Type 4 - Bootstrapped and Proud of It - Zoho & Zerodha are special cases. They are valued well above $1B - but they have never raised external venture capital. Whether they "qualify" as a unicorn is a definitional debate, but their inclusion in the lists of Manus and OpenAI suggests models are pattern-matching on valuation alone, ignoring the funding-lineage dimension of the term.
Breaking down the extras by lab:
- Manus had the most extras (19), with the largest share being public companies (Amagi, Groww, Lenskart, Meesho, Urban Company) alongside two defunct entries (MyGlamm, Rivigo), two bootstrapped (Zerodha, Zoho), and one conglomerate arm (JSW One Platforms). More searches, it turns out, also surface more noise.
- OpenAI added 16 extras - the broadest categorical spread of any model - including 10 public companies (Ather Energy, BlueStone, FirstCry, Fractal Analytics, Groww, Meesho, PhysicsWallah, Urban Company, Five Star Business Finance, Pine Labs, Swiggy Instamart), one bootstrapped (Zoho), one conglomerate (NSE), and a soonicorn? (FreshToHome).
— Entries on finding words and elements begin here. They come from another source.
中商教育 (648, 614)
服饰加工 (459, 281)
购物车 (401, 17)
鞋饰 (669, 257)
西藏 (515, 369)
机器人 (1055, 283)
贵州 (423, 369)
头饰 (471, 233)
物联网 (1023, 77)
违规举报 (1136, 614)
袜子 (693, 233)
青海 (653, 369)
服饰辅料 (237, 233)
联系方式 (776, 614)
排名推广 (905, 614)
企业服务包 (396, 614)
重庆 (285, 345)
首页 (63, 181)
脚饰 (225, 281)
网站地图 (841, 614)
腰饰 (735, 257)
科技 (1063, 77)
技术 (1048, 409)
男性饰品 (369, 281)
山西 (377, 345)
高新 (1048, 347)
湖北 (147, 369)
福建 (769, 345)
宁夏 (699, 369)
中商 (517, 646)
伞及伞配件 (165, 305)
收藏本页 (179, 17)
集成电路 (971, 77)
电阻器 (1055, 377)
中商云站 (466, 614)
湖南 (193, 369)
- Anthropic Sonnet contributed 16 extras, concentrated in two categories: public companies (Groww, Lenskart, Meesho, PhysicsWalla) and conglomerate subsidiaries (Reliance Jio, Reliance Retail, Biocon Biologics, EV Co (Mahindra), Mahindra Electric Automobile, Tata Passenger Electric Mobility) - the latter being the most distinctive failure pattern of any model in this test. Also notable: two defunct ones Snapdeal and BYJU'S appearing on its list.
- Gemini had the fewest extras at 6, and its errors were the most forgivable: 2 public companies (Fractal, PhysicsWallah), one defunct (MyGlamm), and one conglomerate arm (JSW One Platforms). Turtlemint - a well-funded insurtech that has been on the cusp of unicorn status for some time - is the one genuine soonicorn in the mix. Gemini's low false positive rate, combined with its strong recall, makes it the most precise model in this test and essentially ties with Manus on overall accuracy (82.5% vs 83.5%) despite using no agentic web search.
Patterns in LLM Failure
- Valuation Staleness: The presence of BYJU'S, Rivigo, and MyGlamm across multiple models is the clearest evidence of temporal lag. These are not obscure edge cases - their collapses were front-page news. Models appear to index the peak of a company's story far more reliably than its decline.
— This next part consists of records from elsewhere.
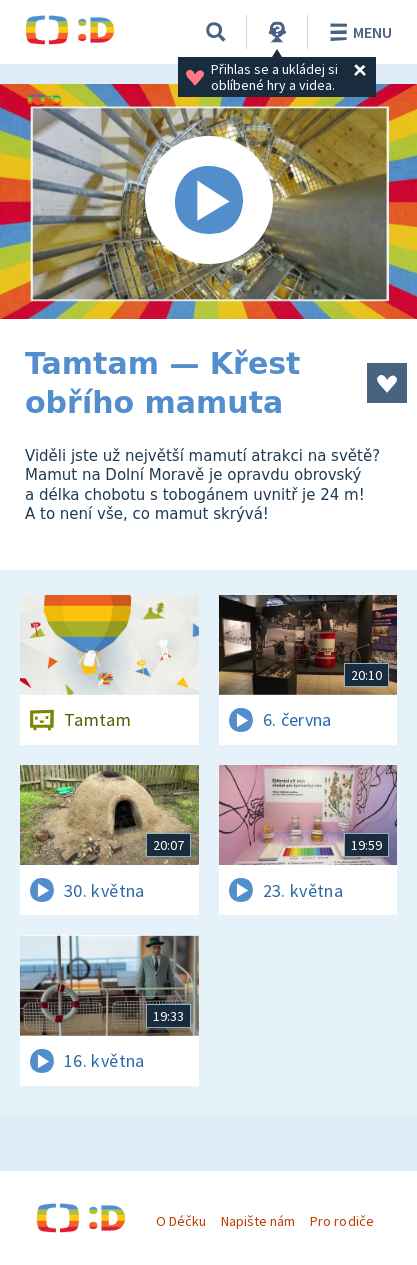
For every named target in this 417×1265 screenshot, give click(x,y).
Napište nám (258, 1221)
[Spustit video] (208, 201)
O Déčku (181, 1221)
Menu (357, 32)
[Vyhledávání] (216, 32)
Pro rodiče (341, 1221)
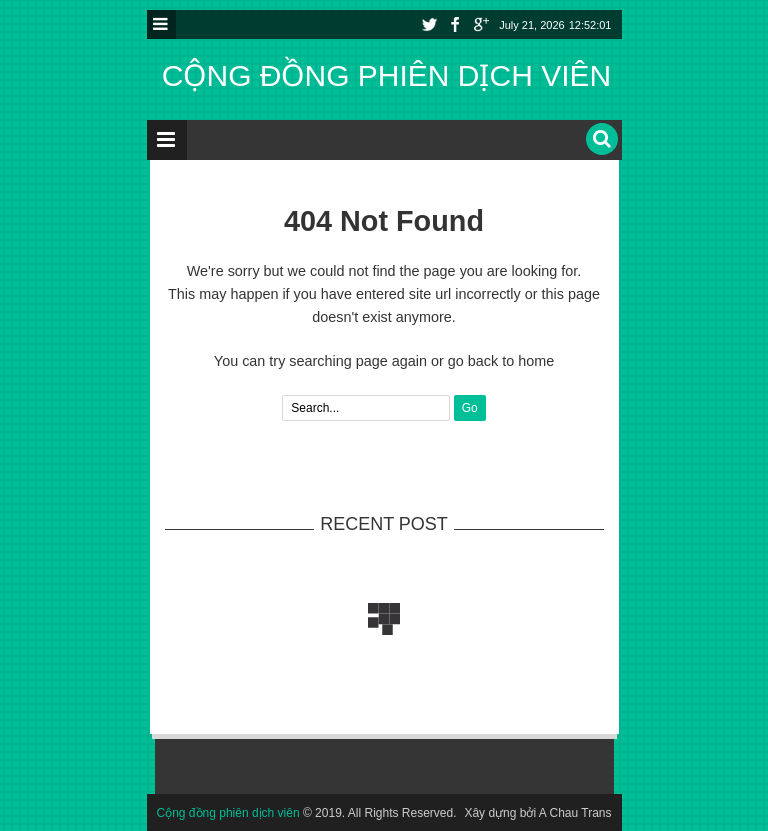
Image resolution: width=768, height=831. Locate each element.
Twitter (429, 24)
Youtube (481, 24)
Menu (161, 24)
- Prompt Filtering Failures: Every model failed on at least one explicit exclusion criterion in the prompt - "gone public," "acquired," or "defunct." The models understood the task conceptually but couldn't apply the filters consistently against their own internal knowledge.
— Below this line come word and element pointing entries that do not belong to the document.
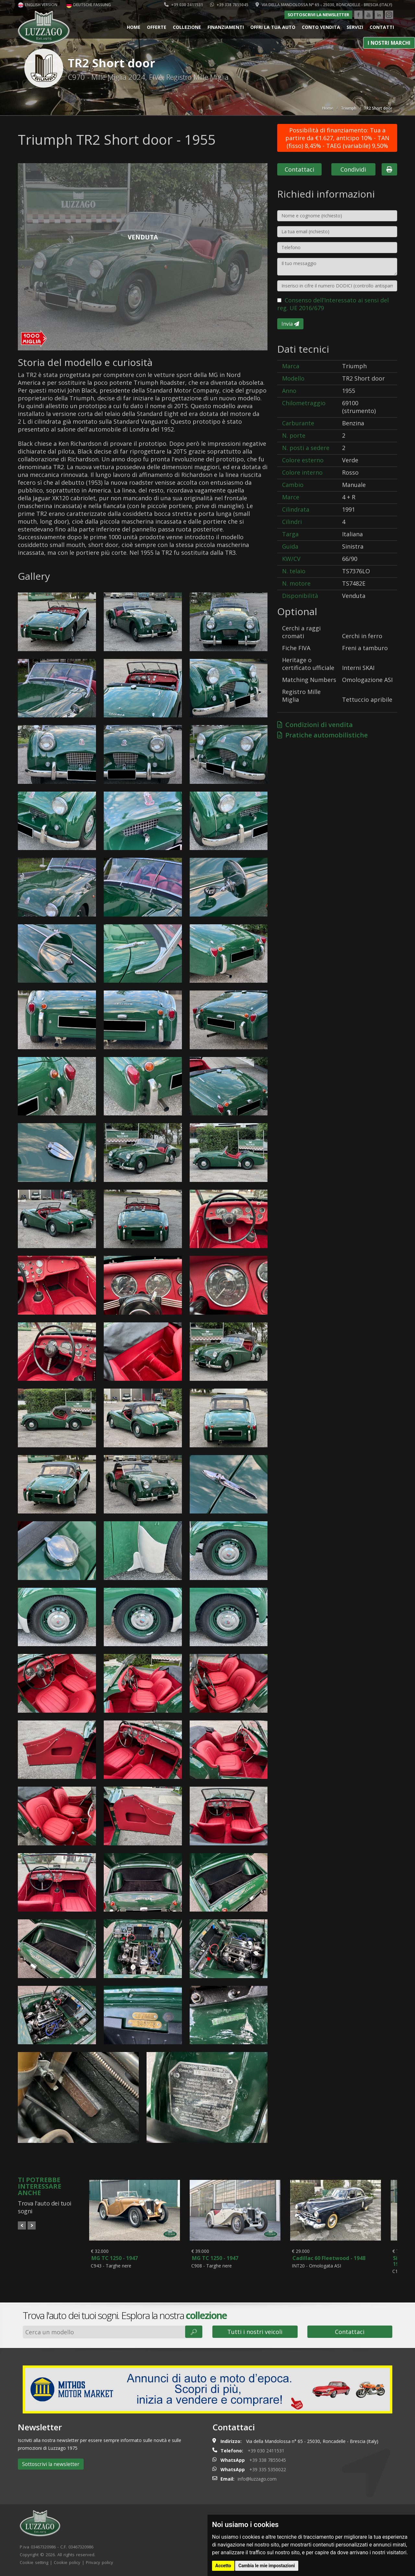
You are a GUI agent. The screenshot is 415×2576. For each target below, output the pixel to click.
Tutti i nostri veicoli (254, 2332)
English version (37, 4)
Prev (22, 2225)
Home (133, 27)
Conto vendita (321, 27)
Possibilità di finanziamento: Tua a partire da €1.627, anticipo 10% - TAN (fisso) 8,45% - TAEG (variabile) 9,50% (337, 138)
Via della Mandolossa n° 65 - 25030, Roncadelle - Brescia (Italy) (323, 4)
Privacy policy (99, 2562)
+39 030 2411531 (183, 4)
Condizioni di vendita (315, 724)
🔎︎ (193, 2332)
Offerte (156, 27)
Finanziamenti (226, 27)
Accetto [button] (223, 2565)
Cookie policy (67, 2562)
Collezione (187, 27)
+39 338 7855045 (229, 4)
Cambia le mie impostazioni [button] (266, 2565)
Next (32, 2225)
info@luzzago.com (257, 2479)
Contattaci (299, 169)
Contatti (382, 27)
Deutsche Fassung (88, 4)
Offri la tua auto (272, 27)
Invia (290, 323)
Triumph (348, 108)
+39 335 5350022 (267, 2469)
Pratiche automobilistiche (322, 735)
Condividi (353, 169)
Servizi (355, 27)
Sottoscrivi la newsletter (318, 15)
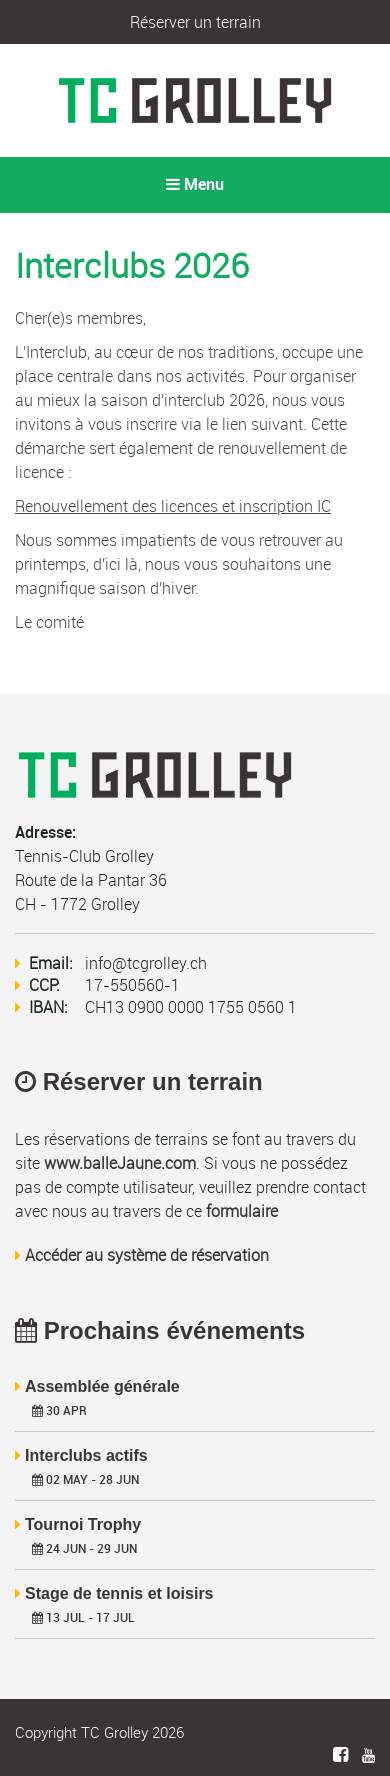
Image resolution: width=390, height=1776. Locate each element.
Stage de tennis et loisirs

- The "Specialised SaaS" Blindspot: All four models showed higher consistency on consumer-facing names (Dream11, OYO, Razorpay) than on B2B or deep-tech unicorns. CitiusTech, FarEye, Icertis, Netradyne, and Sarvam AI were among the most frequently missed - suggesting these companies simply don't appear often enough in the training corpus to register reliably when the model is constructing a list from memory.
- The Agentic Tradeoff: Manus's web-search-augmented approach achieved the best raw recall but also generated the most false positives and naming artefacts. The more striking finding is that Gemini - using live search - matched Manus almost exactly on accuracy (82.5% vs 83.5%), while producing far fewer false positives.